No, delegates to an AVC do not “…possess the full legal authority to entirely scrap the Constitution.” Again, the Philadelphia Convention did not have constitutional jurisprudence integrated with common law to limit or guide it. An AVC is – by definition – limited by Article V.
And it is hard to understand on what basis Gomez says this:
A modern Convention today, under Article V, would not be a “Convention of the States.” Rather, it would be a convention of the people. And as such, the delegates would be within their purview — as the sovereign representative of “We the People” — to reject any state or federal limitations that may be imposed on their actions and to instead proceed upon original principles again to frame an entirely new, modern and likely very socialist-leaning constitution.
This is demonstrably false. There is nothing in Article V prescribing the manner in which an AVC would proceed. What is clear, however (and I think this is the central flaw in Gomez’s reasoning) is that our tradition of common law requires that there be review and remedy for any right that is invaded. Again, the rights enumerated in the Constitution are superior to any Act of Congress. They are also superior to the manner in which delegates to an AVC might otherwise conduct themselves. Such a convention would not be a raw exercise in mob rule as Gomez seems to fear.
Gomez’s argument appeals to authority and conflates political and legal arguments
Gomez quotes a letter from Warren Burger to Phyllis Schlafly – known among conservatives as a wealthy benefactor to political candidates. Quoted by Gomez, Burger says: “After a Convention is convened, it will be too late to stop the Convention if we don’t like its agenda.” This is clearly a political analysis provided for the benefit of a political activist. There is certainly nothing wrong with considering this… just do not mistake this for a legal argument; it isn’t one.
He does the same thing quoting Barry Goldwater: “I think it would be very foolhardy… to hold a Constitutional Convention… because if we hold a constitutional convention, every group in the country — majority, minority, middle-of-the-road, left, right, up, down — is going to get its two bits in…” This, too, is a political argument, not a legal one. And it represents a bastardization of conservatism as a philosophy to suggest we should not revisit our fundamental political arrangements because people with whom we disagree are “going to get [their] two bits in.”
We see a further bastardization of conservatism in Elaine Donnelly’s quote: “Conservative [AVC] promoters will not control who attends, what issues are discussed, or what constitutional amendments ultimately are approved. The convention will make all decisions and conservatives will not be able to guarantee the outcome.”
She is egregiously wrong on so many levels. She supposes constitutional amendments can be “approved” by such a Convention; they cannot. They can only be forwarded to the states for ratification. The Convention will not make “all decisions” – indeed, they will not have anything to do with the only decision that really matters – whether to ratify or not. But what is most concerning is this view of “conservatism” as a political philosophy and movement that somehow seeks to control things like who attends, what issues are discussed, or what amendments are proposed for forwarding to the states. This is simply not conservatism; it looks more like something which would come out of revolutionary France or a radically Islamic Egypt.

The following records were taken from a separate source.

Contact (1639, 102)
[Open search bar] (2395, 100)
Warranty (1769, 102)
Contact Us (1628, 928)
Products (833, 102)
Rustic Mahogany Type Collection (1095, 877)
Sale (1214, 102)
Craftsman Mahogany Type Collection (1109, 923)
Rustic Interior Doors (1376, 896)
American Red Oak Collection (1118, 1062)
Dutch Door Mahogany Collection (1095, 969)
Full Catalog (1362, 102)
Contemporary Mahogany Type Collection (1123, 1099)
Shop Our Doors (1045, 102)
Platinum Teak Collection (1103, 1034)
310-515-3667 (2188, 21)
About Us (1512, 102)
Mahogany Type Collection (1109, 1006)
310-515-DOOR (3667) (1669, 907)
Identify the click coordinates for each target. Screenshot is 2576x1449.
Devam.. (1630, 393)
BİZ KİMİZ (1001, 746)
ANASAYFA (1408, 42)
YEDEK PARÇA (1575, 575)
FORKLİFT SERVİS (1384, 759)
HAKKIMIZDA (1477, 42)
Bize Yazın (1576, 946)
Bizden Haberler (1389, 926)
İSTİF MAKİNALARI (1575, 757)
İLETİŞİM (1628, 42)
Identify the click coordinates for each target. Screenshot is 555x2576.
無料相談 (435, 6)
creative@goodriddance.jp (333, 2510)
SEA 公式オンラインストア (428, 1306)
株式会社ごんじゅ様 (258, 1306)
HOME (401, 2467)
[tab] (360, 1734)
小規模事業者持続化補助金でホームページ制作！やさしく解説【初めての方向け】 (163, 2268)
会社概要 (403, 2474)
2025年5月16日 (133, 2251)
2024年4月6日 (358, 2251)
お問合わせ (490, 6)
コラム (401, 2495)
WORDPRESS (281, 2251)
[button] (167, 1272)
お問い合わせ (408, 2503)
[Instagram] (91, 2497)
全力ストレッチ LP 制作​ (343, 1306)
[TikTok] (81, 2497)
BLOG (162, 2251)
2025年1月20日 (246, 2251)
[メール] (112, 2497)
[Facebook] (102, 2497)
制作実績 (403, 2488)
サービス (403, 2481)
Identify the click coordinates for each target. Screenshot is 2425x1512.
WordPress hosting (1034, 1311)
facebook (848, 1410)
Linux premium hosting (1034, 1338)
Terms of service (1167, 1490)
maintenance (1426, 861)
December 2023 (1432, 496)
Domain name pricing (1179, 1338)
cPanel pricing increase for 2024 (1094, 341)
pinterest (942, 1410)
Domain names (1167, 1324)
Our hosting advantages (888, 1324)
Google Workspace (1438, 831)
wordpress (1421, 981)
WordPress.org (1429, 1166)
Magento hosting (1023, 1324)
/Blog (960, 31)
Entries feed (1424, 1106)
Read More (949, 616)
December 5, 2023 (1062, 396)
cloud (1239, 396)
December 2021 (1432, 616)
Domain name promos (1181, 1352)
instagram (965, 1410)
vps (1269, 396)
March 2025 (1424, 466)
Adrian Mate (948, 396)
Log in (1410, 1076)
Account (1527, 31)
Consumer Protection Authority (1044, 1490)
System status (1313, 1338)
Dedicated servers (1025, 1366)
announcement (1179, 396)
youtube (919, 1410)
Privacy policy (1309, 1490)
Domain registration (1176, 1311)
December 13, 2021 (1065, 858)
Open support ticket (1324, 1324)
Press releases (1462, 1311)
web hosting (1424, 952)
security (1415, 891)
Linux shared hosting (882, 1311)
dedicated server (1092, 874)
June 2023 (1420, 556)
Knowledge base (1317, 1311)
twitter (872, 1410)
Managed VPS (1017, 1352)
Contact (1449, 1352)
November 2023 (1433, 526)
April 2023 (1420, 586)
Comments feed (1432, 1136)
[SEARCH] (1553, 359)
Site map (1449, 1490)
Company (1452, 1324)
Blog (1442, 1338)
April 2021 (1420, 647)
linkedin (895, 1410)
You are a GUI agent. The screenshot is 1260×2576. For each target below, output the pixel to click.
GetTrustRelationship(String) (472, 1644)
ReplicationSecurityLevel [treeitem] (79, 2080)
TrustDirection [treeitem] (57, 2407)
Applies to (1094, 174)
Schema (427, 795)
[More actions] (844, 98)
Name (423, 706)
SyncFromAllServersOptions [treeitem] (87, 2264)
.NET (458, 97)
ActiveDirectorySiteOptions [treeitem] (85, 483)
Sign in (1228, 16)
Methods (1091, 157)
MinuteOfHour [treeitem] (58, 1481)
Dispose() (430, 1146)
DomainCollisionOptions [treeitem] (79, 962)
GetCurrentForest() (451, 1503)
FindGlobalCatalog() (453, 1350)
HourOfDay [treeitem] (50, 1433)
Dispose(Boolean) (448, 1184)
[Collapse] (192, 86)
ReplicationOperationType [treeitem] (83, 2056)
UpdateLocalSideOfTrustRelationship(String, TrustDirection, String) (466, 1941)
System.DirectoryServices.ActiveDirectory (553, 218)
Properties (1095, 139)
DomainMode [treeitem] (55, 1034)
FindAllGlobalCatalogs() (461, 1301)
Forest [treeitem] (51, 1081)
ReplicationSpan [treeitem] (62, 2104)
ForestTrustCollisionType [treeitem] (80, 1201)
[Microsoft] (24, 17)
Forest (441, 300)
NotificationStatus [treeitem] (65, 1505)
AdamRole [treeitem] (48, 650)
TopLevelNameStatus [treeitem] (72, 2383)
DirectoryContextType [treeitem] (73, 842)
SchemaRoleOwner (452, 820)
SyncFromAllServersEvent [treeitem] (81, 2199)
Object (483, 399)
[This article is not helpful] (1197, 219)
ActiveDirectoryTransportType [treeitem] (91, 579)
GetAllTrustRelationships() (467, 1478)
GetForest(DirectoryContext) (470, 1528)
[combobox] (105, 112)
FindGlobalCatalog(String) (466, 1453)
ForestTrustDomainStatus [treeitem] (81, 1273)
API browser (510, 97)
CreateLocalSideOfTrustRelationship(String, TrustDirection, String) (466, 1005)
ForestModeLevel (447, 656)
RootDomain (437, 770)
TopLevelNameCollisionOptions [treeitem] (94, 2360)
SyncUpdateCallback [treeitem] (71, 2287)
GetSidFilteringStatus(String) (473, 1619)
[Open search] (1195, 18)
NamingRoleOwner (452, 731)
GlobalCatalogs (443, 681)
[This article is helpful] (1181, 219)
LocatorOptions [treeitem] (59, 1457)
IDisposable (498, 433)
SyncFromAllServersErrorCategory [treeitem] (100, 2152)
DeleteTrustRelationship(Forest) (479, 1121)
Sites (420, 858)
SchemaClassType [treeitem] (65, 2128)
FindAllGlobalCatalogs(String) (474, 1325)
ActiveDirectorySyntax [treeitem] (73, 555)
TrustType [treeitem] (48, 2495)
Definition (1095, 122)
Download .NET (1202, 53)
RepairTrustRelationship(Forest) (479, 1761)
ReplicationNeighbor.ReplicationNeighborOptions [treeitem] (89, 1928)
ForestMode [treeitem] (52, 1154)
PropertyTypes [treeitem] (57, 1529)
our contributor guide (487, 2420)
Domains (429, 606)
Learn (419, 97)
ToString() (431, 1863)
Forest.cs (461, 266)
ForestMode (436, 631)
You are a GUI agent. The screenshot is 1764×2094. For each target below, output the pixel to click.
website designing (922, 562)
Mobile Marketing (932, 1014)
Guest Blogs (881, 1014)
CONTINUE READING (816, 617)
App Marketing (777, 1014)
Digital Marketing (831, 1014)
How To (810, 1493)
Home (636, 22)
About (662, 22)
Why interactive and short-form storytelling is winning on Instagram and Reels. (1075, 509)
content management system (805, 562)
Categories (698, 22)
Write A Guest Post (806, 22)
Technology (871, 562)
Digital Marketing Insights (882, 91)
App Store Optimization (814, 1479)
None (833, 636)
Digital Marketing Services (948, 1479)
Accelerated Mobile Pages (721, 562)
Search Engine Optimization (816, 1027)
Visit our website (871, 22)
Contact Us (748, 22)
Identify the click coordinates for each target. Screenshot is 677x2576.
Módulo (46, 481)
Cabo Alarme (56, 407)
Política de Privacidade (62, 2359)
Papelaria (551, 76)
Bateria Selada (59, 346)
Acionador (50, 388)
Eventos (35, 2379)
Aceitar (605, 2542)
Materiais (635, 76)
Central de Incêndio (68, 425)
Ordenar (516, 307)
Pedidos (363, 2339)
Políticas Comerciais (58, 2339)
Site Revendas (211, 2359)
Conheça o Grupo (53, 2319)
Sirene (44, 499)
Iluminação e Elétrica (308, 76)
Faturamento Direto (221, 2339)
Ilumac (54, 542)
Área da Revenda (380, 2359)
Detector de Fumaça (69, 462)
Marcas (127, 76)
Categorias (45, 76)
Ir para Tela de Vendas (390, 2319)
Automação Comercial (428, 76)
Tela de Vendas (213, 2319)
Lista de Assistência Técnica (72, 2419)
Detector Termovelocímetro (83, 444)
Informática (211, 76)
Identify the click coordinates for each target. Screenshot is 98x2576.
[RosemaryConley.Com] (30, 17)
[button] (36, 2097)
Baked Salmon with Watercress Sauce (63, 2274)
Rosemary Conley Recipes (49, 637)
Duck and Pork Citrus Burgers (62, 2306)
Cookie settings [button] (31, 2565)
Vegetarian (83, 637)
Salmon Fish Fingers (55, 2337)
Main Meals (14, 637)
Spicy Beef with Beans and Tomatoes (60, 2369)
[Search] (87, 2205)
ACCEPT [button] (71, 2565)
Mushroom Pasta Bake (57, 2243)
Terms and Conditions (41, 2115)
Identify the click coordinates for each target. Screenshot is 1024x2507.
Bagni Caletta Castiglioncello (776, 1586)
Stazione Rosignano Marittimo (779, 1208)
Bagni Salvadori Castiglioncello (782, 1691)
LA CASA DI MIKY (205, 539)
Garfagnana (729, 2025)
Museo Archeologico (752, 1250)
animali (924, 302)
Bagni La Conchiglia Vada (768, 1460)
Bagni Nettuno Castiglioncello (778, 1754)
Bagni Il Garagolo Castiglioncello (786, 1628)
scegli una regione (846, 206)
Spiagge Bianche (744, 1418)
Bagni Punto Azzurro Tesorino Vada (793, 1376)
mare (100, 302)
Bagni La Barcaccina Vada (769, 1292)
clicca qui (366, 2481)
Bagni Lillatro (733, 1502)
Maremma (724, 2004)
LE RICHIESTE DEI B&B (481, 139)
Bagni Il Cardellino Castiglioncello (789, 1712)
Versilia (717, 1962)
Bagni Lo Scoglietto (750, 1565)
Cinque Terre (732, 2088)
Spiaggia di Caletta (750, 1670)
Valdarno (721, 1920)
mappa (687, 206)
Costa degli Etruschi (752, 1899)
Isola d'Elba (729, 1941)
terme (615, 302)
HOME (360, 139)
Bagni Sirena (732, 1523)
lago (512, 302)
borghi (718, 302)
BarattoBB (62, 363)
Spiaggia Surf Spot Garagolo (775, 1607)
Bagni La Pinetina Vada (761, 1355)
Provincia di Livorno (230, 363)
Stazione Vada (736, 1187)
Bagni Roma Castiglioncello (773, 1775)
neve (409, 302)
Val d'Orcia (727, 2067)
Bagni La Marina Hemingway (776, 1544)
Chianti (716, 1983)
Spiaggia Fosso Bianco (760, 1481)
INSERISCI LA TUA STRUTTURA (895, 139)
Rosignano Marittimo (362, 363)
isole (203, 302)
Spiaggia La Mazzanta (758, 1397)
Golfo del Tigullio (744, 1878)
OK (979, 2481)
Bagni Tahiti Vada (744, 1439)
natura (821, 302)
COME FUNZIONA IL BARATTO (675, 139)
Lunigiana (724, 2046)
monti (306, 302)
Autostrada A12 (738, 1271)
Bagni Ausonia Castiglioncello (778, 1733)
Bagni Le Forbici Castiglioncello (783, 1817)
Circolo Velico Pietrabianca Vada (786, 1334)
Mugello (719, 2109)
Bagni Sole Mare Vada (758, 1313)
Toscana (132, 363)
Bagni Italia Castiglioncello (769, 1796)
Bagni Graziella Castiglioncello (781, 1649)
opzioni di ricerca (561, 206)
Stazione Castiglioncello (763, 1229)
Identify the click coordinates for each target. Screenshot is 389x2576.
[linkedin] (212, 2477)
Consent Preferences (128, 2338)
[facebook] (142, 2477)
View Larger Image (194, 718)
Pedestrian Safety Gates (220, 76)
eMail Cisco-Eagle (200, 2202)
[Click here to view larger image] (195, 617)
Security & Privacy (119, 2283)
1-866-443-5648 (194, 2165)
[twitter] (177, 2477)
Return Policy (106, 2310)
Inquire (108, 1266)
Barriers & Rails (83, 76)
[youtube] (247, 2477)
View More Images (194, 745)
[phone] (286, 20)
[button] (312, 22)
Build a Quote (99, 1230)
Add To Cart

After listening to President Biden’s strident, plainly fascist speech set against an ominous blood-red backdrop with what clearly appeared to be a partisan endorsement of the U.S. military, the stakes could not possibly be higher. Fortunately, we have been here before: The analogy to the Daniel Shays Rebellion is strong. That eruption of civil strife caused our Founding Fathers to seek a remedy which could secure – among other valuable things – “domestic tranquility.” So do our current eruptions call for the same remedy – An Article V Convention to propose amendments to the U.S. Constitution.